# Best English School in Mexico City



## HeidiSMex (Jul 4, 2016)

Hello to all,

I am currently coordinating a relocation project for my organization who is setting up in Mexico. I am looking for recommendations on international elementary/high school in Mexico City.

many thanks Heidi


----------



## michmex (Jul 15, 2012)

HeidiSMex said:


> Hello to all,
> 
> I am currently coordinating a relocation project for my organization who is setting up in Mexico. I am looking for recommendations on international elementary/high school in Mexico City.
> 
> many thanks Heidi


Google is your friend. Link to search results for international schools in Mexico City. You can go directly to the school's site or read the reviews from Google. The schools are very expensive catering primarily to business expats and wealthy Mexicans.

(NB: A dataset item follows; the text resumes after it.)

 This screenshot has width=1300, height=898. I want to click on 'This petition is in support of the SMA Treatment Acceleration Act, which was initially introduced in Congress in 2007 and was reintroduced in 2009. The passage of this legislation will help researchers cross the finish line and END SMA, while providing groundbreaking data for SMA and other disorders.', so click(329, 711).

https://www.google.com/search?q=int...ty&aqs=chrome..69i57&sourceid=chrome&ie=UTF-8

Our 12 year old goes to a bilingual school. Bilingual here usually means that almost all of the instruction is in Spanish with some English language classes mixed in. We wanted our son to be bilingual in both language and culture. Something we thought that could be better received in a middle class environment. The monthly tuition cost at our son's school is about $5,000 MXN Pesos or about $275 USD at today's exchange rate. Add to that an annual inscription fee and the cost of books and uniforms.


----------



## Isla Verde (Oct 19, 2011)

The American School may be the best of its kind in Mexico City, and very expensive and hard to get into. Anyway, here's the link: The American School Foundation Home


----------



## HeidiSMex (Jul 4, 2016)

Thanks to all for your suggestions...I did already google and research several schools but at the end of the day, there is nothing more valuable than personal recommendations.


----------